Due infermieri dell’ospedale Versilia a Lido di Camaiore hanno riportato lesioni giudicate guaribili in 30 e 25 giorni a seguito dell’aggressione subita da un turista tedesco di 59 anni. In Pronto soccorso l’uomo, secondo quanto spiega l’Azienda sanitaria Toscana Nord Ovest, avrebbe colpito al volto con un pugno uno dei sanitari, provocandogli la frattura del naso, e sbattuto contro un muro l’altro, con conseguenti lesioni a una gamba.
Il turista, si legge nella nota dell’Asl, “era entrato nell’edificio dalla camera calda, cercando la figlia e la moglie, che si trovavano invece nella sede del Pronto soccorso pediatrico. Mentre si dirigeva, senza mascherina, verso l’area Covid, gli operatori hanno cercato di trattenerlo, ma l’uomo era molto agitato e ha reagito in maniera violenta”.
Per calmarlo sono intervenute le guardie della vigilanza privata, quindi i carabinieri del radiomobile, che lo hanno definitivamente bloccato. In seguito l’uomo è stato denunciato per i reati di lesione personale, violenza a un incaricato di pubblico servizio e interruzione di pubblico servizio. Sempre dall’Asl si apprende che l’aggressione sarebbe avvenuta “mentre nel reparto vi erano globalmente altri 50 assistiti in corso di cure, anche loro spaventati per la situazione che si è venuta a creare”.
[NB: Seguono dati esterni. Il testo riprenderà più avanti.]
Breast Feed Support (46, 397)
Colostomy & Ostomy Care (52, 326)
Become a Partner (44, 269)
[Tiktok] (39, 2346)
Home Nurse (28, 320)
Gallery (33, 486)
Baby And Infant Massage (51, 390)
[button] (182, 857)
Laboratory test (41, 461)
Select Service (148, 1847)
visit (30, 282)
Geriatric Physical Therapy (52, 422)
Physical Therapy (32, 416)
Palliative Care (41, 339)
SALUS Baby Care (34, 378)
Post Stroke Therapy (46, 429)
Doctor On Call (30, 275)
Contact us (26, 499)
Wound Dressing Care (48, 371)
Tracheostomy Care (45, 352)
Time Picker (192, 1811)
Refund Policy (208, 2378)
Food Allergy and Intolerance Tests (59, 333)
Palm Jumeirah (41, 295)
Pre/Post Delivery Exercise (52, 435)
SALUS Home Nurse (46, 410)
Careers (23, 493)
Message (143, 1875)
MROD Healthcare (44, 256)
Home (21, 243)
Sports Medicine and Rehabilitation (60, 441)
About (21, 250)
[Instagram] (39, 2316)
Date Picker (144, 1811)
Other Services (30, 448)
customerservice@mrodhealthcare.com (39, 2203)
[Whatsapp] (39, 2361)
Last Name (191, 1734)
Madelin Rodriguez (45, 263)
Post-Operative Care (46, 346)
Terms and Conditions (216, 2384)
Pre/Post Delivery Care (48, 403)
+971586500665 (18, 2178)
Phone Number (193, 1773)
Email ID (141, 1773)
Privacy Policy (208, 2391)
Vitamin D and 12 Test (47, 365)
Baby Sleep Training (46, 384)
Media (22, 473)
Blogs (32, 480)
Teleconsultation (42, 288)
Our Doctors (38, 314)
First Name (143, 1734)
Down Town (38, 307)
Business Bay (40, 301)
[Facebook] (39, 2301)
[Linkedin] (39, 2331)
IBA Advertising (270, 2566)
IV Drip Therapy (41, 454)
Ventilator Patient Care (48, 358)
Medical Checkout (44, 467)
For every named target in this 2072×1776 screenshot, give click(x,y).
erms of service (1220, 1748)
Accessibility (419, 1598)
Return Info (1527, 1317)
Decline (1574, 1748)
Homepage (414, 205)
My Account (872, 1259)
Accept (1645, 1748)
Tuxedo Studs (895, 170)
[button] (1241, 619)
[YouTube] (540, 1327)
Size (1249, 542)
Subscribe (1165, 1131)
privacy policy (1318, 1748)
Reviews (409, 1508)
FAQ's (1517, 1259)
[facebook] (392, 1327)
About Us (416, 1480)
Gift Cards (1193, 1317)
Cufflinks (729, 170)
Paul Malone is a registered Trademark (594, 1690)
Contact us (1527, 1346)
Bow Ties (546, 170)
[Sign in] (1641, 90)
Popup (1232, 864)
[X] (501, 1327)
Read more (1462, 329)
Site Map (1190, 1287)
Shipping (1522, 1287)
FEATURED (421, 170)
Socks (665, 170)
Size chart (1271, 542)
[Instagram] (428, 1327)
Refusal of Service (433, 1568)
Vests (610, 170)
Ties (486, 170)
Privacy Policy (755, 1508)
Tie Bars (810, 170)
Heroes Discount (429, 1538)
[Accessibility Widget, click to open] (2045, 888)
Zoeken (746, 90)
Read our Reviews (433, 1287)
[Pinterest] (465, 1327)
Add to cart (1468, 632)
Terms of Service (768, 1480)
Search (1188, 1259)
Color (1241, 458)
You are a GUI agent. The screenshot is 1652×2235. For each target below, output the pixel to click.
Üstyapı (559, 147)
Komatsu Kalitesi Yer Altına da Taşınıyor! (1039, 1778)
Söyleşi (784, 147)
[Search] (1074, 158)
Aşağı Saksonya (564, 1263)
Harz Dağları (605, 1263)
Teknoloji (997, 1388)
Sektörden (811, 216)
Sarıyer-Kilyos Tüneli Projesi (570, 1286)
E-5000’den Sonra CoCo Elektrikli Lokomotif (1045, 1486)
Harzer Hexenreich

“E’ stata una notte infernale – ha commentato Giuseppe Pepe, direttore del Pronto soccorso –. Non è ammissibile che il nostro personale, impegnato giorno e notte con grande spirito di abnegazione nella cura e nell’assistenza dei numerosi pazienti che affollano la nostra struttura, debba subire un simile trattamento. Tutto il nostro personale è emotivamente scosso per questo grave episodio di violenza, anche perché purtroppo stiamo assistendo a un’escalation di aggressioni nei confronti del personale sanitario”.